This is Scientific American's 60-second Science, I'm Susanne Bard.
More than 140 sign languages are used today, primarily by deaf communities around the world. Like spoken languages, each sign language has its own grammar, vocabulary and other special features.
For example, American Sign Language and British Sign Language are mutually unintelligible. In fact, American Sign Language has more in common with French Sign Language, largely because French educators were instrumental in helping get deaf schools established in the United States during the 19th century. But while the lineages and development of spoken languages are well-studied...
"There haven't been a lot of large-scale comparisons of sign languages."
University of Texas, Austin linguist Justin Power. He and his colleagues aim to address that information gap.
"In order to study the question of sign language evolution, we first assembled a database of manual alphabets from dozens of different sign languages around the world. So a manual alphabet is sort of a subsystem within a sign language that is used to represent a written language. So there's a hand shape that corresponds to each letter."
Power's team chose to study manual alphabets because a record of them exists going back to the late 16th century in Europe. To uncover relationships between the alphabets, the researchers used the same methods that biologists use to trace relationships between different species, based on their DNA.
"The methods grouped sign languages in this study into five main European lineages. And those were Austrian origin, British origin, French origin, Spanish and Swedish."
Power says manual alphabets from Austria, France and Spain could be traced back to one-handed manual alphabets from 16th- and 17th-century Spain. But each of those lineages evolved independently of each other. And the British lineage, which uses a two-handed manual alphabet, eventually made it to Australia, New Zealand and India.
The study also confirmed the French origins of American Sign Language and those of other countries, including Mexico, Brazil and the Netherlands.
Surprisingly, the Austrian manual alphabet influenced sign languages as far away as Russia.
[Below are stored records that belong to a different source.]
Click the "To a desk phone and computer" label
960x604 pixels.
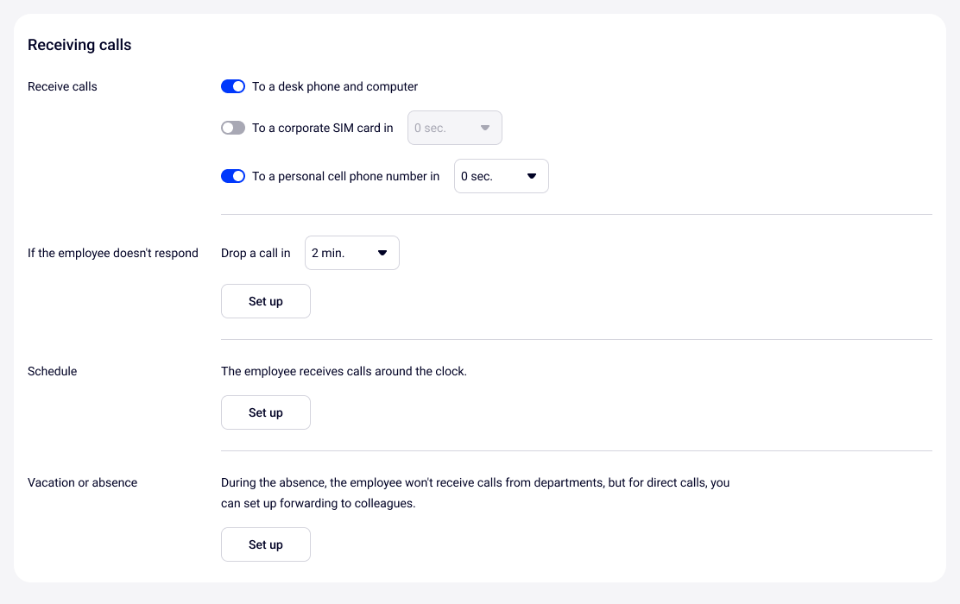[x=335, y=86]
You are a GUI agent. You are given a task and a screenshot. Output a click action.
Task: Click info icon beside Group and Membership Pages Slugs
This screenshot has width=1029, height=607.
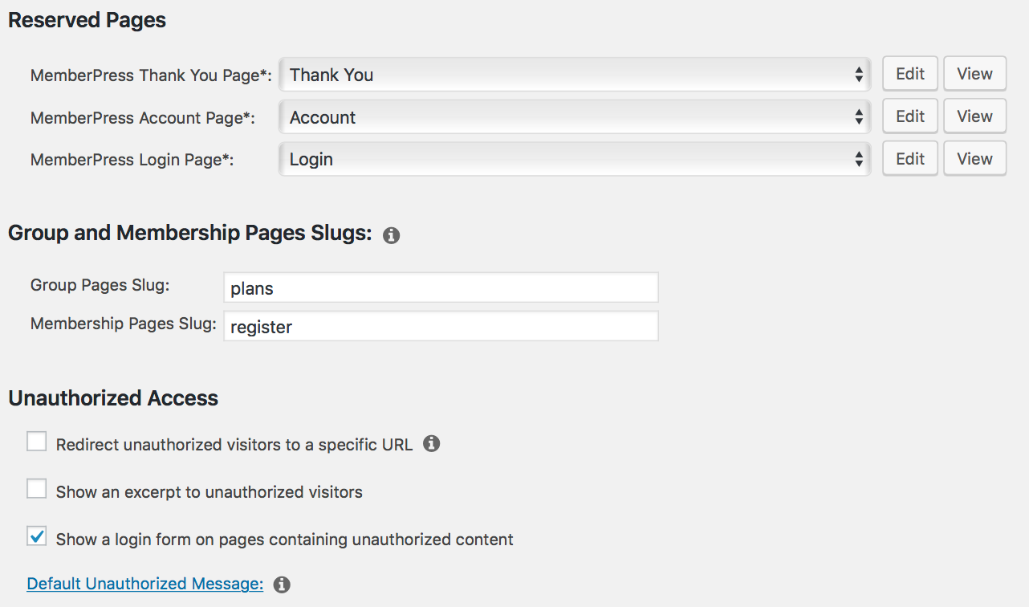pyautogui.click(x=391, y=235)
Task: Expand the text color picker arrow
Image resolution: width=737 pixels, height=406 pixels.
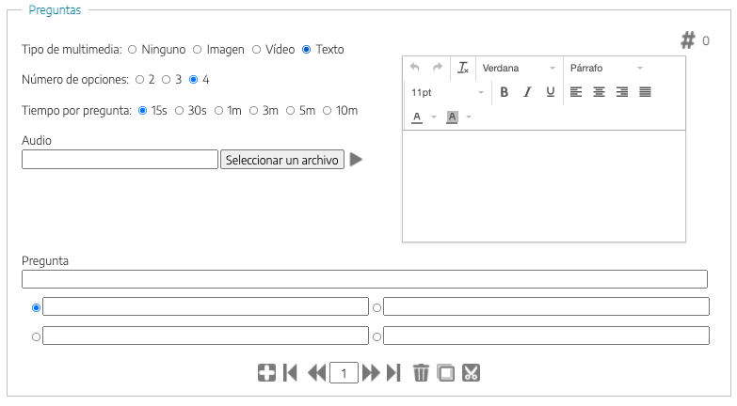Action: tap(434, 117)
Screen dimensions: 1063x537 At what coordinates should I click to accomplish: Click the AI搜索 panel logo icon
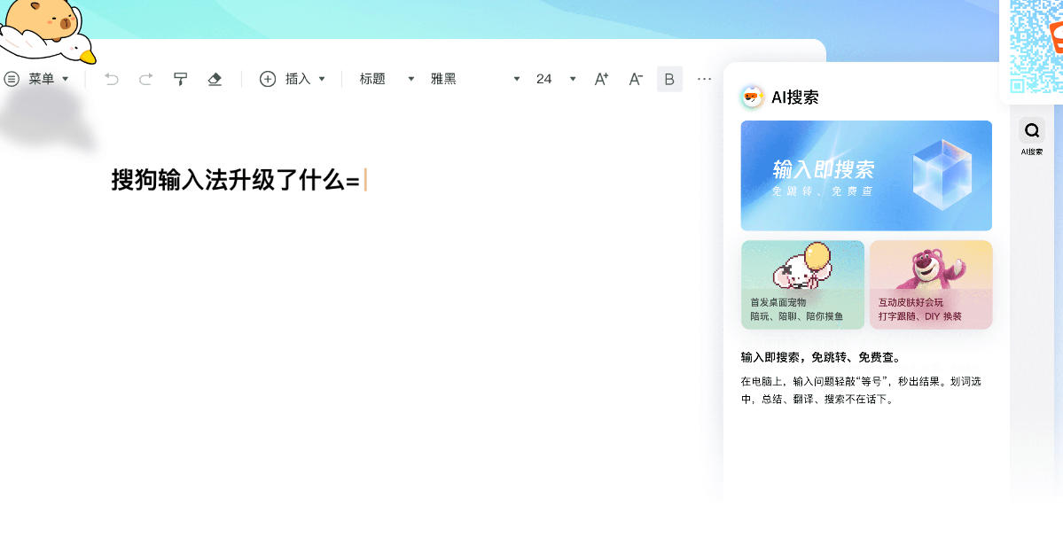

But while this lineage has largely died out, remnants of it live on in Icelandic Sign Language today.
The study is in the journal Royal Society Open Science.
Power says future research comparing the vocabularies of different sign languages could provide even more clues about how they've changed over time.
"Understanding how sign languages evolve would tell us a lot about the way that language, in general, evolves."
Thanks for listening for Scientific American's 60-second Science. I'm Susanne Bard.